On Sept. 13, West Virginia University alumna Emily Calandrelli gave a presentation at the Mountainlair at the “Women in STEM” event hosted by the NASA WV Space Grant Consortium.
In her presentation, Calandrelli described her career journey and provided advice to other women studying science, technology, engineering or math.
Calandrelli began with a walkthrough of her career including how she applied to scholarships and internships in her undergrad.
“When you hear all those accomplishments, just read in a line, there’s a mystery to it all. And I want to remove that mystery of how I got from A to B, so that you can do that too,” Calandrelli said.
Calandrelli explained how practicing her creative and technical writing skills in her free time outside of work helped lead her to paid opportunities as a tech journalist and author.
“You kind of have to prove your worth first and build up to the big book deal or build up to the big paid engagement because if you put yourself in their shoes — the person that you’re trying to impress — shoes, they want to know that you can be able to do the job well before they hire you,” she said.
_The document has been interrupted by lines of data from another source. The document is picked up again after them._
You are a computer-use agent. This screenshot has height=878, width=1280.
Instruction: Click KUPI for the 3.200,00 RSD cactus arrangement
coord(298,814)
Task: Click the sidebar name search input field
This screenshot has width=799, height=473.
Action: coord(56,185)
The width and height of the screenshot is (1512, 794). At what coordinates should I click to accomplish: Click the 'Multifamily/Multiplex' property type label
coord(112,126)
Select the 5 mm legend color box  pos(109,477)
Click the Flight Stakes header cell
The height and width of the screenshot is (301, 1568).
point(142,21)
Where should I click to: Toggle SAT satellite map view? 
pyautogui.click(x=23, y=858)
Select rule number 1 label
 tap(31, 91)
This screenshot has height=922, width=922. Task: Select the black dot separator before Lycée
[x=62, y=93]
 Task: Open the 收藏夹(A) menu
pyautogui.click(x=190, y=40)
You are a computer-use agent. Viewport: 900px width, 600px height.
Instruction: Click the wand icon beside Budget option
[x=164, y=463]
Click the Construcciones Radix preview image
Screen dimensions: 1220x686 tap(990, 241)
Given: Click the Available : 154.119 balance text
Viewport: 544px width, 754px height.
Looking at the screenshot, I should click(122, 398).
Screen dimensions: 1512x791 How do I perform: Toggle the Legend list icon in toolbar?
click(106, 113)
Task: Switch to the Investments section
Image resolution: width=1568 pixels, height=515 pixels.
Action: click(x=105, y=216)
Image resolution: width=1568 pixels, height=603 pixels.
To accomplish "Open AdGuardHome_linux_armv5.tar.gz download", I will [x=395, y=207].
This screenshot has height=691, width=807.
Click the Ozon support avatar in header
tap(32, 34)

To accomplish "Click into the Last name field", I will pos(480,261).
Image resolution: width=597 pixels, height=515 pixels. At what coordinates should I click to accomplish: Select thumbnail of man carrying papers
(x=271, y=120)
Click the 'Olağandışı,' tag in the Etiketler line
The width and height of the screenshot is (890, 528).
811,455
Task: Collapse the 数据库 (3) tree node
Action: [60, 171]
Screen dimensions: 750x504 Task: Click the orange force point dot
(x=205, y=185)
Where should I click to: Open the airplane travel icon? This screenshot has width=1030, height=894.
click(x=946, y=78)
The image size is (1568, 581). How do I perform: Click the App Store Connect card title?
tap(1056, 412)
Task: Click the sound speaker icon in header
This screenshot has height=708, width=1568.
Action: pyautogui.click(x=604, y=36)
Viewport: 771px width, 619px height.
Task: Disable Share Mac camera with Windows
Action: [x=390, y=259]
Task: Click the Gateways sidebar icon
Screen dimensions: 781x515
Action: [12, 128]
Calandrelli advised students to reach out to WVU’s ASPIRE office and to take advantage of the resources available to them.
“Sometimes when you’re younger, there’s just not a good way to prove that because, you know, there’s not a ton of opportunities with people with no experience. And so sometimes you have to create those opportunities yourself.”
Calandrelli is the host of the show ‘Emily’s Wonder Lab’ on Netflix, the host of Fox’s ‘Xploration Outer Space’ and a correspondent for ‘Bill Nye Saves the World.’
But eventhough Calandrelli was able to film ‘Emily’s Wonder Lab’ while nine months pregnant, she also described the unique challenges she has to face as a woman in the male-dominated fields of engineering and television.
“The feedback I would receive is that, ‘Our audience is predominantly male. So we just don’t think that they would relate well to a solo female host,’” she said.
Calandrelli described an “endless cycle” in which networks choose shows hosted, directed, written and cast by men and created for men. These shows pull predominately male audiences, which are then used to justify choosing more shows featuring only men, she explained.
“In one particular meeting, I was asked, ‘Do you have a boyfriend or something that could co-host the show with you?’” she said.
In projects like ‘Emily’s Wonderlab,’ Calandrelli is working to change the public’s perception of scientists to be more inclusive of women.
“It’s not just the little girls that this is changing. This is changing the way little boys view their classmates as well.”
Calandrelli told the story of one little boy who was asked to draw a scientist.
“When he thought of what a scientist looks like he drew pregnant me doing science and pink overalls with long curly hair. And that is what he saw when he thought of scientist,’ she said. “So this is probably the most meaningful project I’ve ever worked on.”